If you’ve got 10 minutes, watch the video.

Like in scenario one above, not only do you not want to become friends with “climbers” but you don’t want to become a climber yourself.

When is it time to cut friends?

Short answer: when they’re not being friendly.

Long answer: a friend treats you with respect and wants you to succeed. If your friends are jealous, petty, or always join you but never invite you—they’re not acting like a friend.

Them not getting what you’re doing isn’t the same as them not supporting you. It’s when they start to not get excited about your success—when it starts to look like y’all are playing on different teams.

This isn’t an event you witness once and then cut them out, but a pattern of behavior you recognize over time. Here’s a quick litmus test: if it’s 10:30pm Saturday night and your car breaks down, who would you call to come pick you up?

Not going to lie—there’s a darker part of me that gets some pleasure when I see someone who is very successful turnaround and end up struggling.
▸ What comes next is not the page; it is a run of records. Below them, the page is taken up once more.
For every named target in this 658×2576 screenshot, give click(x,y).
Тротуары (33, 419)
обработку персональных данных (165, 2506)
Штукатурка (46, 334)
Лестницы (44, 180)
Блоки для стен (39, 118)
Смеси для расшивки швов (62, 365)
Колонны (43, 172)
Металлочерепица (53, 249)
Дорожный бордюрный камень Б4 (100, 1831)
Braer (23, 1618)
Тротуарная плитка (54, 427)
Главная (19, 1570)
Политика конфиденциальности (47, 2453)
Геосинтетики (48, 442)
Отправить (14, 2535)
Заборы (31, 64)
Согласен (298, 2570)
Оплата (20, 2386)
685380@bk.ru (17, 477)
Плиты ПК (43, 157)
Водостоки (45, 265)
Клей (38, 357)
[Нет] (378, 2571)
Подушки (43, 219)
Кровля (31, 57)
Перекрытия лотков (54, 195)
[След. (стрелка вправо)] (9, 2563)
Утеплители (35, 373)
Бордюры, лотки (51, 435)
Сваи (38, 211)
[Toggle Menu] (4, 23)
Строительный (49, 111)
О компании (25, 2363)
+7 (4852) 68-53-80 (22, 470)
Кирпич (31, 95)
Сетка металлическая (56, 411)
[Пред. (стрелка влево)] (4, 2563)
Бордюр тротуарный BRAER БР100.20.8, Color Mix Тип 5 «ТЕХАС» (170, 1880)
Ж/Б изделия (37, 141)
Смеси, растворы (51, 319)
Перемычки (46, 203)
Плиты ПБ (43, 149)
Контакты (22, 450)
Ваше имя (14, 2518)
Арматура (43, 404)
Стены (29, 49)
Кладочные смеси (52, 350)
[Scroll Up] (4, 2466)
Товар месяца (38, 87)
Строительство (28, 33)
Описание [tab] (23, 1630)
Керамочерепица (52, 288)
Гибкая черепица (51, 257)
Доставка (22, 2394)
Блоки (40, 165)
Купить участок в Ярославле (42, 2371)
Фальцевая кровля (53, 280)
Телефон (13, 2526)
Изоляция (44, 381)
I don’t enjoy that part of myself, but I’m not going to deny it’s there. When I notice this in myself, I actively decide to be a better friend—encouraging the person struggling, telling them who they are, and offering any help I can muster.

I don’t want to end up a friend worth cutting.

The Best Way to Choose the Right Friends

As my dad would say “to have a friend you must be a friend.”

Prof G is right about one thing. You do want to be leveling up your friend group. That doesn’t have to mean you’re a social climber. Instead, recognize you can be building up your friends as you climb, too.

“A friend loves at all times, and a brother is born for adversity.” If you’re hanging out with losers now, you know it by their character. If they’re not losers, then you should be proud to have them with you.

If you have talented friends who are undiscovered, you are in exactly the position every good friend dreams of being. YOU can elevate them.

Maybe that’s investing in them, retweeting them, or just giving them words of encouragement. The rising tide lifts all boats—when you raise your friend’s status and create new opportunities for them, yours gets raised, too.

If you’re looking around and you don’t see anyone in your circle who inspires you, it’s time to start some legitimate networking. Pay the price to be around folks who will build you up—and who you can build up, too.